I am delighted the book is selling well. I am also delighted that Bloomberg is giving attention to the book that it deserves. The author of the Bloomberg article, however, left out some of my comments:


I have read different parts of the book, but not in its entirety. I have skimmed the book in its entirety.  am planning to use it in the Fall. I find the book highly readable, theories are presented clearly, the assumptions are explicit. Moreover, the book presents both mainstream and heterodox views. It also provides a brief historical view of the evolution of capitalism.
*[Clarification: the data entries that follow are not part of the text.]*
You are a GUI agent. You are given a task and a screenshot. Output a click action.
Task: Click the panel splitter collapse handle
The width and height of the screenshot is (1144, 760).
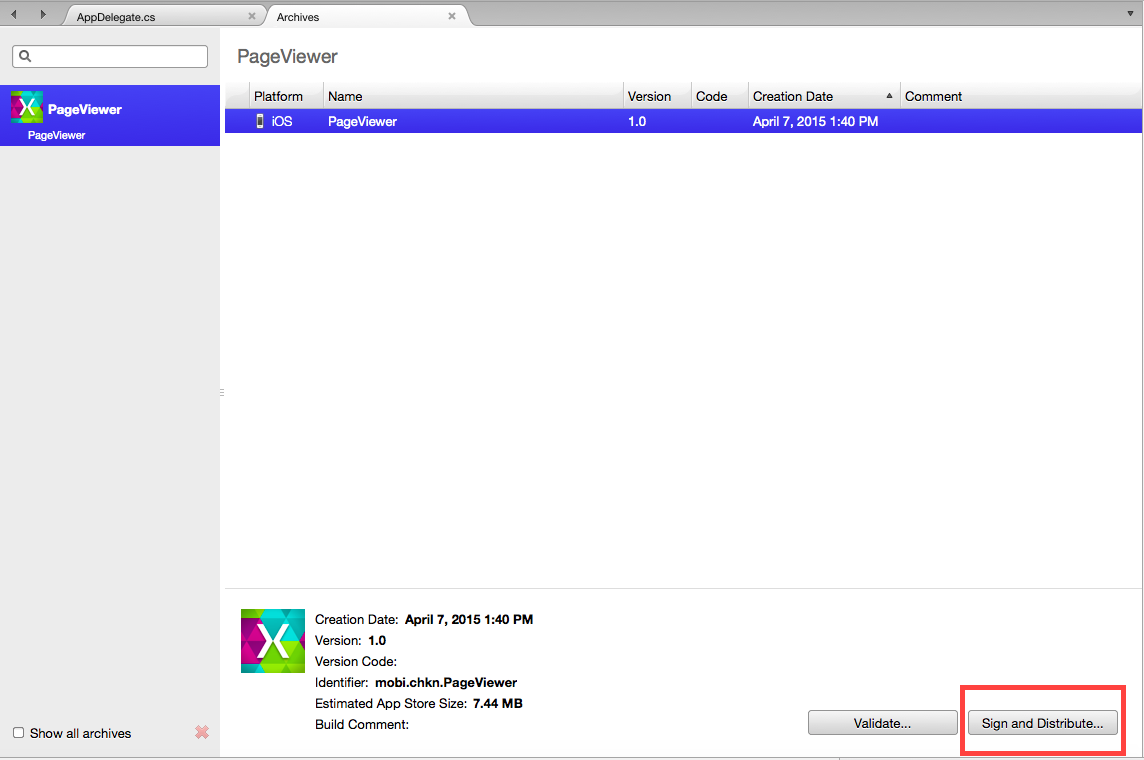coord(220,392)
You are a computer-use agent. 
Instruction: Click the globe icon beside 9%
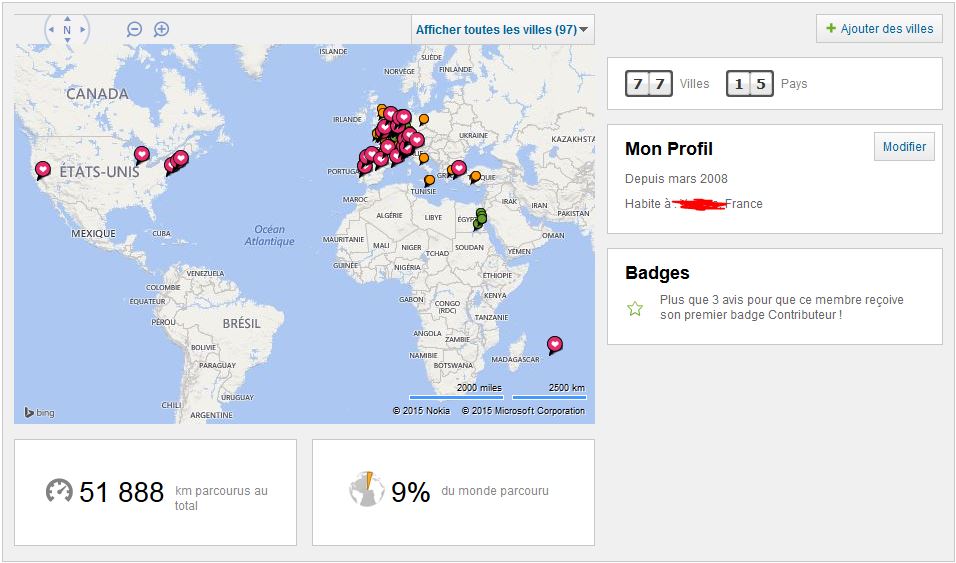point(367,490)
This is a revolutionary book in that it breaks new ground. Most macro texts copy each other. Bernanke’s book is abysmal. Sachs and Larrain is good, but dated and also very biased, biased too in that the assumptions are hidden so students accept as fact what is a highly ideological treatise. It is also limited in that it takes an intertemporal approach to macroeconomics, ignoring other approaches. The treatment of Keynes is simply abysmal (as is Bernanke’s treatment). Other texts imply that if only we could get rid of government, social welfare would be increased—as though you could get rid of government (can’t recall the author of that book).
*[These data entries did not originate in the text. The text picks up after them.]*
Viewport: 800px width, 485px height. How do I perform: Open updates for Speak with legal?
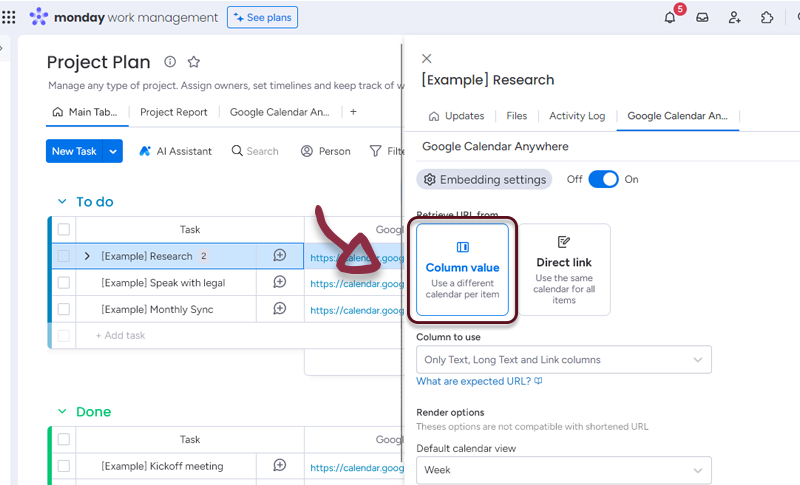coord(280,283)
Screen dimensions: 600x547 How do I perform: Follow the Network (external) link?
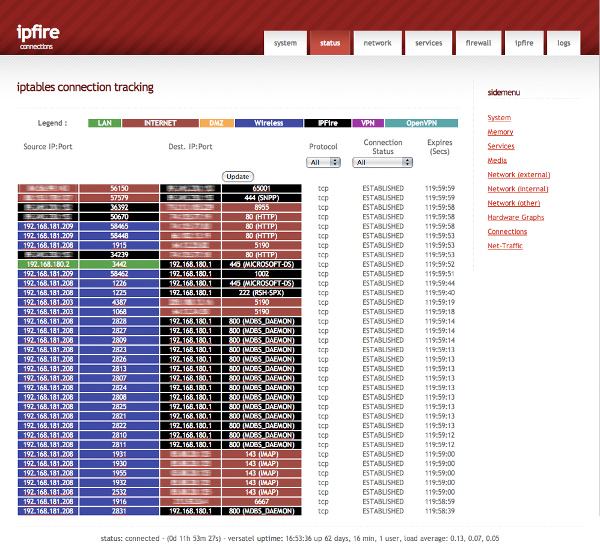click(519, 174)
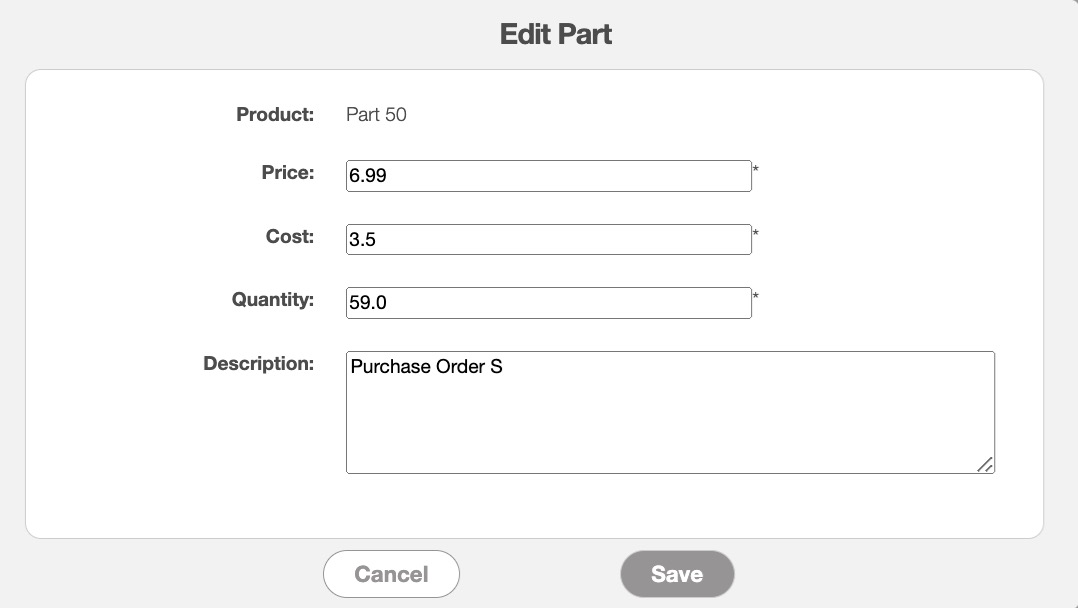
Task: Click the Price input field
Action: 548,176
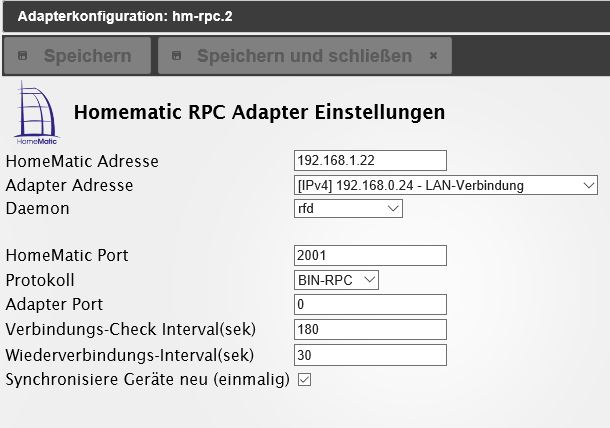Toggle the Synchronisiere Geräte neu checkbox
The width and height of the screenshot is (610, 428).
[x=305, y=379]
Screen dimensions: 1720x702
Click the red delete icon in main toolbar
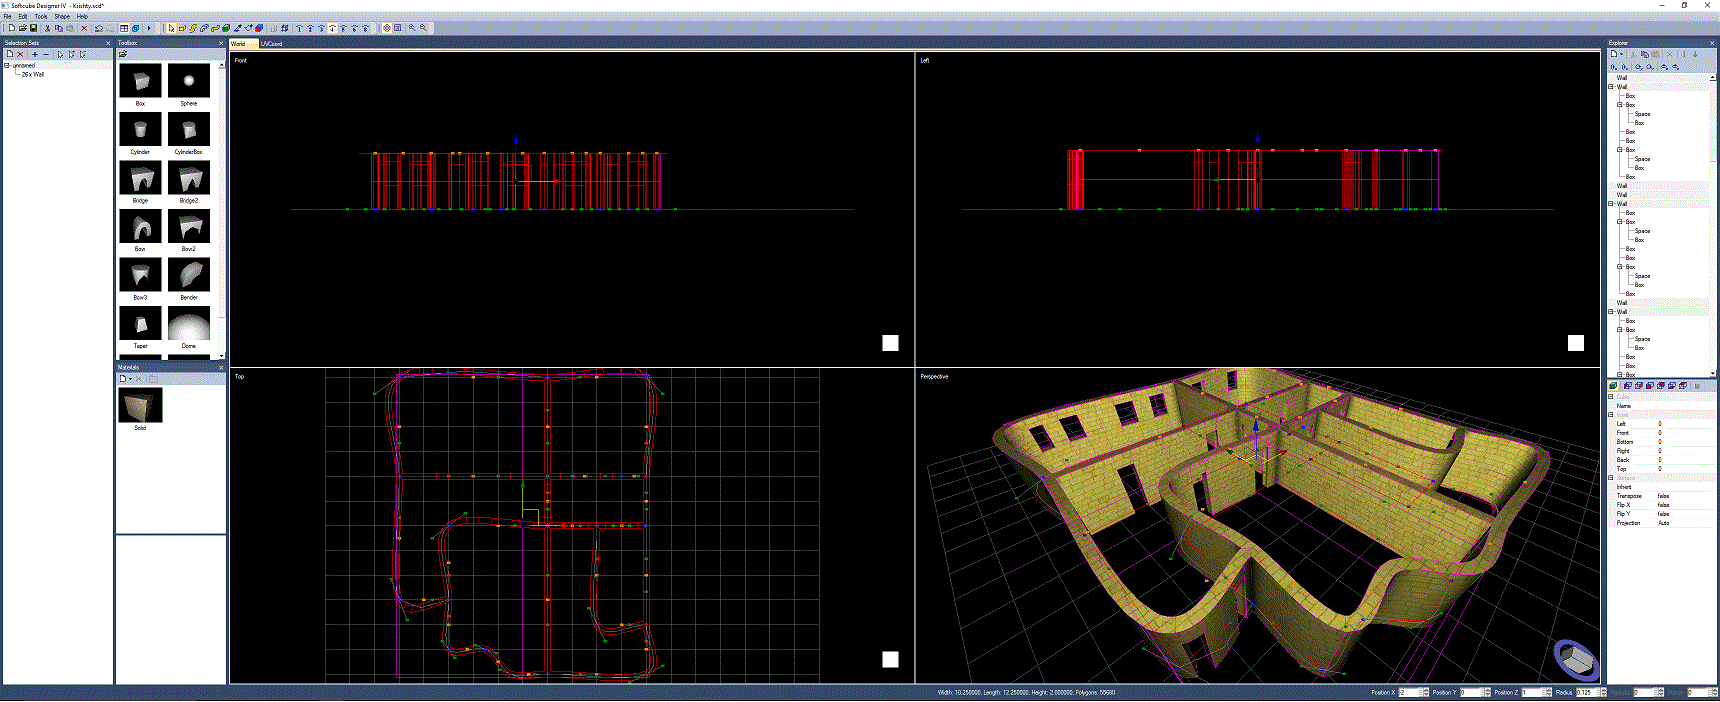(84, 28)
I have been teaching macro theory for over 30 years, at both the undergraduate and graduate levels. I have been disappointed at the irrelevance of much of the theory and the total “bastardization” (Joan Robinson’s term) of Keynes. I am very familiar with The General Theory of Employment, Interest, and Money. Aside perhaps from Marx, there is no other economist more misinterpreted than Keynes. Macroeconomics by Mitchell, Wray, and Watts present a clear, concise, and honest presentation of Keynes’ ideas. Further, no other book provides a more clear presentation of Hyman Minsky’s financial instability hypothesis, which better described the financial crisis years before it occurred.
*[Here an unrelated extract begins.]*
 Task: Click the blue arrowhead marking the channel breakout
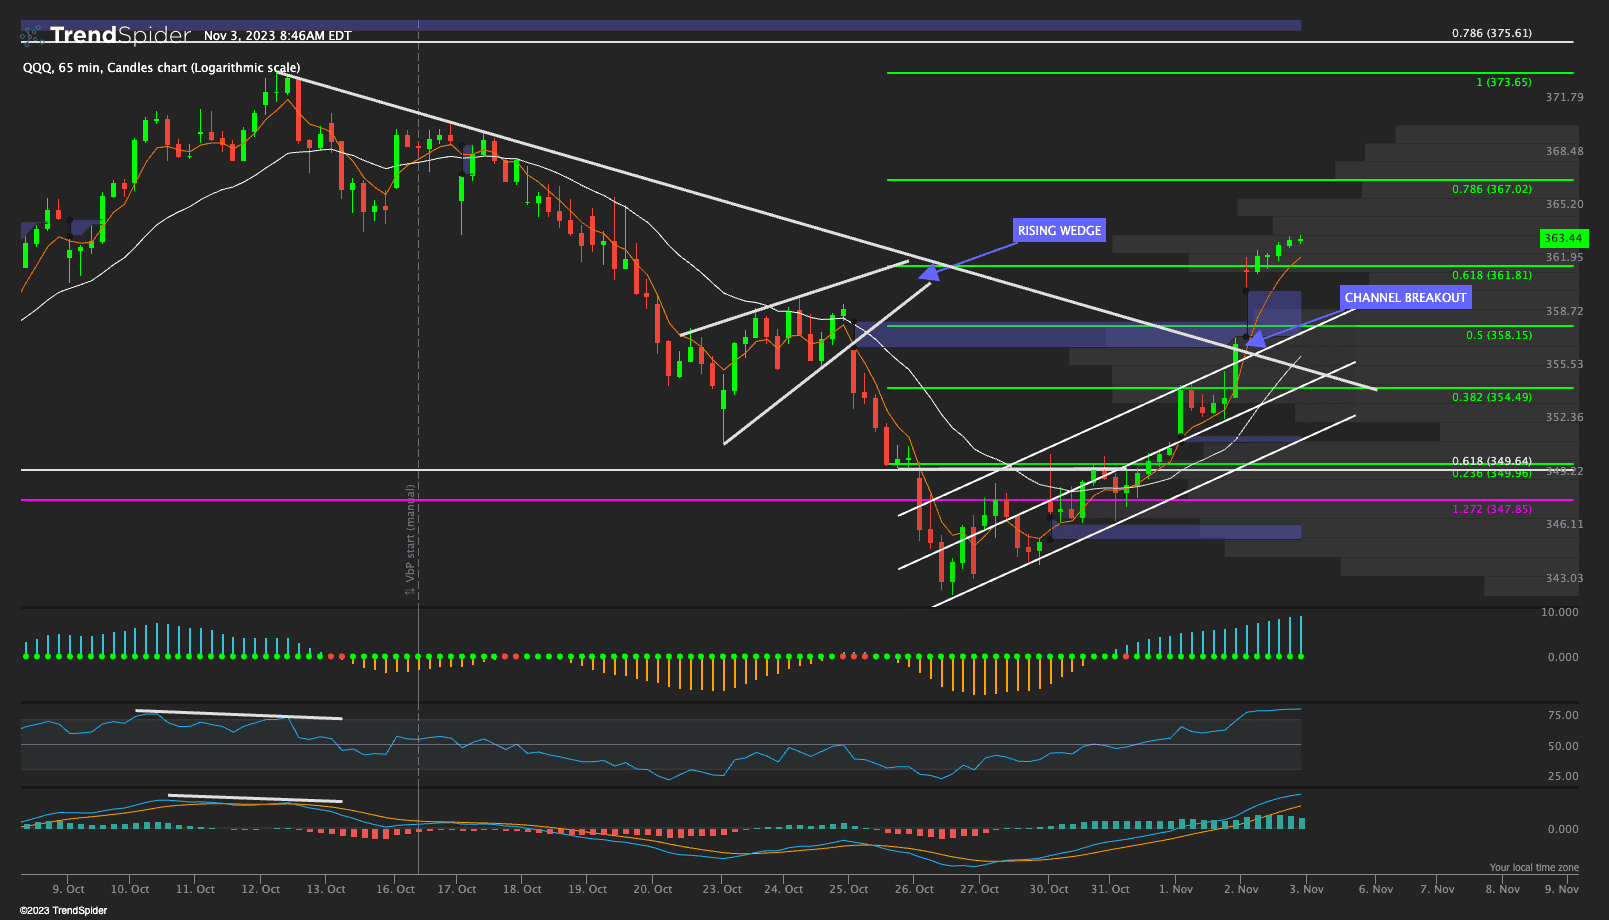click(1255, 338)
Finally, this book aspires to explain many phenomena that we find today, phenomena that are ignored by mainstream texts: financial crises, endogenous money, changes in the balance sheet, government deficits, and so on. This is clearly the best presentation of macro theory that I know of. It is pioneering in its approach, and will become, or certainly should be, the standard. Thoughtful, well written, interesting, concise, and more importantly, relevant to the world we live in today.”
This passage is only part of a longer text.